At the north-east extremity of the Clos-du-Valle, near the estate called Paradis, and a little way beyond the cromlech called Déhus or Thus, stood La Chapelle de Saint Malière or Magloire, an early apostle of the island.
All traces of this chapel have long since disappeared, but its site is still pointed out as being that of a little thatch-covered cottage on the side of the hill.[90] The old farmhouse close by, called “St. Magloire,” is said to have been the residence of the priest attached to its service.
It is mentioned as early as the year 1155 in a Bull of Pope Adrian IV. (Breakspear), together with other churches and chapels in Guernsey, as being the property and in the patronage of Mont Saint Michel. The only other notice we have of this chapel is the tradition recorded by some of our historians that, at the time of the Reformation, the plate, ornaments, vestments, and records, belonging to the churches in this island, were secretly buried here by the Roman Catholic clergy, with a view to their removal to Normandy when a fitting opportunity should offer, but that one John Le Pelley, a schoolmaster, having by some means got information of the circumstances, dug them up some few years later, and sold them to some Normans of Coutances, who conveyed them away.
Saint Magloire was the nephew and pupil of Saint Samson, and was born in the middle of the sixth century.
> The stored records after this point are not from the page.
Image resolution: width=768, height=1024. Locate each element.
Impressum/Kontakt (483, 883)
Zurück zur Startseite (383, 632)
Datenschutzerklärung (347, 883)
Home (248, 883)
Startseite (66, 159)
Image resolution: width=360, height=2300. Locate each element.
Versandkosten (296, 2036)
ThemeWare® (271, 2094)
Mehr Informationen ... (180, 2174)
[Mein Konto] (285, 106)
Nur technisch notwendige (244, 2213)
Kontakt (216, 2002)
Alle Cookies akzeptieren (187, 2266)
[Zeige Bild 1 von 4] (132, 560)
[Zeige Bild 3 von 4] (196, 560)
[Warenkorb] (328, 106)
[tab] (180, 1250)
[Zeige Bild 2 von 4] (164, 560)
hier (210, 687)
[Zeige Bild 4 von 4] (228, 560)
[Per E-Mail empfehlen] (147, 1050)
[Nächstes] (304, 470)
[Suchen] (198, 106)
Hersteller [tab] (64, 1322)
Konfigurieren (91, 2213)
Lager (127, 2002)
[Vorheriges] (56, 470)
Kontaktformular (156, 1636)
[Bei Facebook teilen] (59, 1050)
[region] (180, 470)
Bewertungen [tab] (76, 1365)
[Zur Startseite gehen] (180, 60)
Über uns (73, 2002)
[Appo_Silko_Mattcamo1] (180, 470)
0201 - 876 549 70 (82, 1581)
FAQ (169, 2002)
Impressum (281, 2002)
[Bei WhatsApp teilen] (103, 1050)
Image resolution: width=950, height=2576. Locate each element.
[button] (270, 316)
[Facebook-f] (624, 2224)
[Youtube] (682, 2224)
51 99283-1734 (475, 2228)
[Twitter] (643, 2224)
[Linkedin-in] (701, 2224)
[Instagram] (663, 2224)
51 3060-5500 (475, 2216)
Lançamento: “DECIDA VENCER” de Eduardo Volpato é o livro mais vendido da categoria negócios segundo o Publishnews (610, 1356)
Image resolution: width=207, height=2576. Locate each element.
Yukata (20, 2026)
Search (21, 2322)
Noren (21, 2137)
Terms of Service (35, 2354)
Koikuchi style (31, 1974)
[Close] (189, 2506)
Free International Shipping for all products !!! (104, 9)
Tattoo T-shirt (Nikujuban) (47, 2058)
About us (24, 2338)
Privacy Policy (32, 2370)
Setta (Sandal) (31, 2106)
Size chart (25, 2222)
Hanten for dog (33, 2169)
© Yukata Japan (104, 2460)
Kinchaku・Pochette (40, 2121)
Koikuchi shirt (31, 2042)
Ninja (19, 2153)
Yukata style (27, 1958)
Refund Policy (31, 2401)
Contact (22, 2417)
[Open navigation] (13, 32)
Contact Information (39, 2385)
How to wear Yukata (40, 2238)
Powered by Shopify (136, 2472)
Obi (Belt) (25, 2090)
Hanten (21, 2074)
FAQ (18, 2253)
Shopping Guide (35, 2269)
He succeeded his uncle, Samson, as Bishop of Dol, but after a few years resigned his charge and retreated to Sark, where he founded a sort of monastery or missionary college, and where he died. His remains were translated in the ninth century to Léhon, near Dinan, and afterwards to Paris, where they were deposited in the church which still bears the name of the saint.
Two localities in the immediate neighbourhood of St. Malière bear the singular names of “Paradis” and “Enfer.” Tradition is entirely silent as to the origin of these names, but it is possible that they may have been in some way connected with the chapel, and with some of the superstitious usages so common among the nations of Celtic origin.
The Chapel of St. Clair was named after the first Bishop of Nantes, who lived in the third century. This chapel stood on the hill a little to the eastward of the farmhouse in Saint Sampson’s parish which still bears the name. In clearing the ground for quarries of late years many human bones and a few gravestones have been discovered there.
It was situated on the “Franc-Fief Gallicien,” the tenants of which enjoy to this day an exemption from certain feudal duties, which is said to have been granted to their forefathers by King Edward IV. in acknowledgment of the services rendered by them as mariners in bringing him to this island from Exmouth, when, as Earl of March, he escaped with the famous Earl of Warwick, and their followers from England, after a victory gained by Henry VII. over the Yorkist party in October, 1459.